### Records supplied

========================================

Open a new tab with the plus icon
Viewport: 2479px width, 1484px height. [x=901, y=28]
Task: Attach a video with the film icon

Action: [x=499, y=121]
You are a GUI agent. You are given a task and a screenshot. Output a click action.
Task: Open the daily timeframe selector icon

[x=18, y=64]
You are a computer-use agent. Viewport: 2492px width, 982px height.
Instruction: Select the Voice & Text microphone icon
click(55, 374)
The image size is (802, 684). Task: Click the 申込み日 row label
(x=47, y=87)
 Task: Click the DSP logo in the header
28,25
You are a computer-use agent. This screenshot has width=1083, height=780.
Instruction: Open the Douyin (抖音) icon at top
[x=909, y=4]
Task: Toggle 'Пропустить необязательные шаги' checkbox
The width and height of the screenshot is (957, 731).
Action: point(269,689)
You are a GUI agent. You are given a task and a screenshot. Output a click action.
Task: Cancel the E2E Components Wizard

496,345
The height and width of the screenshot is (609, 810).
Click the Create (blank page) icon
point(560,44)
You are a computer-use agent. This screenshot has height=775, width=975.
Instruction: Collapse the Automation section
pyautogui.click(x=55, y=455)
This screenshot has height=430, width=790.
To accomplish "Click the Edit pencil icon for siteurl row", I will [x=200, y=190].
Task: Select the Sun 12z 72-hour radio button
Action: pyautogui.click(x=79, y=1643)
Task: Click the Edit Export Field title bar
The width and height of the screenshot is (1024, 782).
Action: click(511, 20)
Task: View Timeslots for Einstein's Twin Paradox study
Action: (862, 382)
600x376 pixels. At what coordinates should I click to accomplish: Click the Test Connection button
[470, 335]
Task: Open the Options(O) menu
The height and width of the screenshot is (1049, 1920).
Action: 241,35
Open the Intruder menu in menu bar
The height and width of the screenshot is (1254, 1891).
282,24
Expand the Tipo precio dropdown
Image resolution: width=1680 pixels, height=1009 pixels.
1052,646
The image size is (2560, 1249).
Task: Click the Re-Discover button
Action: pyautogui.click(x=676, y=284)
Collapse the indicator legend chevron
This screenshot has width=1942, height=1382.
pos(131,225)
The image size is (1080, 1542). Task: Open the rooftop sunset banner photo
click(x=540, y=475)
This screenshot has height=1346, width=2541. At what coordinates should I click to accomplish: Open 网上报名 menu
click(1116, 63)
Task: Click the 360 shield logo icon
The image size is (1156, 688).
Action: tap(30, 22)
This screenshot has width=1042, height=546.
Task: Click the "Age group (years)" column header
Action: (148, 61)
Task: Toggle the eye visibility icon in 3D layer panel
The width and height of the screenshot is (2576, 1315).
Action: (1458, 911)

========================================

### Exercise aim
Count the lines in the records above that contain the string "pixels", treating uppercase and lowercase as different. Reply with the number alone.

### Solution to the exercise
2